- Task description
The records below must be written out exactly, with every picture left behind.

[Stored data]
■ ■ ■

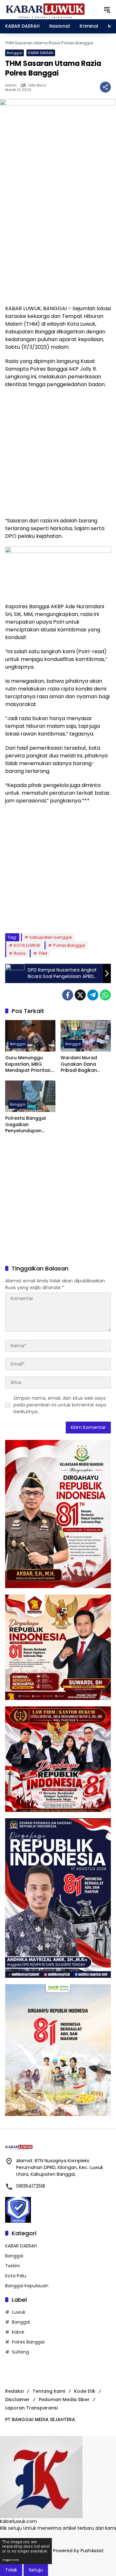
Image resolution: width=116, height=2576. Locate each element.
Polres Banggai (69, 945)
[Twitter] (80, 995)
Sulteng (20, 2352)
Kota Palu (15, 2276)
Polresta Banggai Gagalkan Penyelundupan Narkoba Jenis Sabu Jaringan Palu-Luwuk (29, 1124)
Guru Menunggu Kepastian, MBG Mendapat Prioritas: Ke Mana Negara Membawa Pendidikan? (28, 1064)
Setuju (36, 2570)
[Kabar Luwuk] (45, 9)
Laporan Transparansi (31, 2408)
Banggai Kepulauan (26, 2285)
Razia (19, 953)
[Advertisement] (58, 240)
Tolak (11, 2570)
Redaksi (14, 2391)
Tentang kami (49, 2391)
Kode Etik (84, 2391)
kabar (18, 2332)
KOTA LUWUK (27, 945)
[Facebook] (67, 995)
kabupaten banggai (51, 937)
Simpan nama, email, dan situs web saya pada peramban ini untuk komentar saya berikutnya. (60, 1405)
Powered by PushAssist (78, 2550)
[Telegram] (92, 995)
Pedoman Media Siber (64, 2399)
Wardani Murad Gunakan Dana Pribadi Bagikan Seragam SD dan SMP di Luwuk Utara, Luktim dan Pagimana (85, 1064)
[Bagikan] (105, 87)
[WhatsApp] (105, 995)
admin (11, 85)
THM (42, 953)
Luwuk (18, 2312)
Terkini (12, 2266)
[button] (107, 10)
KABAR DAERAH (40, 52)
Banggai (14, 52)
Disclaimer (17, 2399)
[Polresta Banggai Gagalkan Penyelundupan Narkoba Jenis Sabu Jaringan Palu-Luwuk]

■ ■ ■

- Answer
Image resolution: width=116, height=2576. Locate each element.
Polres Banggai (69, 945)
[Twitter] (80, 995)
Sulteng (20, 2352)
Kota Palu (15, 2276)
Polresta Banggai Gagalkan Penyelundupan Narkoba Jenis Sabu Jaringan Palu-Luwuk (29, 1124)
Guru Menunggu Kepastian, MBG Mendapat Prioritas: Ke Mana Negara Membawa Pendidikan? (28, 1064)
Setuju (36, 2570)
[Kabar Luwuk] (45, 9)
Laporan Transparansi (31, 2408)
Banggai Kepulauan (26, 2285)
Razia (19, 953)
[Advertisement] (58, 240)
Tolak (11, 2570)
Redaksi (14, 2391)
Tentang kami (49, 2391)
Kode Etik (84, 2391)
kabar (18, 2332)
KOTA LUWUK (27, 945)
[Facebook] (67, 995)
kabupaten banggai (51, 937)
Simpan nama, email, dan situs web saya pada peramban ini untuk komentar saya berikutnya. (60, 1405)
Powered by PushAssist (78, 2550)
[Telegram] (92, 995)
Pedoman Media Siber (64, 2399)
Wardani Murad Gunakan Dana Pribadi Bagikan Seragam SD dan SMP di Luwuk Utara, Luktim dan Pagimana (85, 1064)
[Bagikan] (105, 87)
[WhatsApp] (105, 995)
admin (11, 85)
THM (42, 953)
Luwuk (18, 2312)
Terkini (12, 2266)
[button] (107, 10)
KABAR DAERAH (40, 52)
Banggai (14, 52)
Disclaimer (17, 2399)
[Polresta Banggai Gagalkan Penyelundupan Narkoba Jenis Sabu Jaringan Palu-Luwuk]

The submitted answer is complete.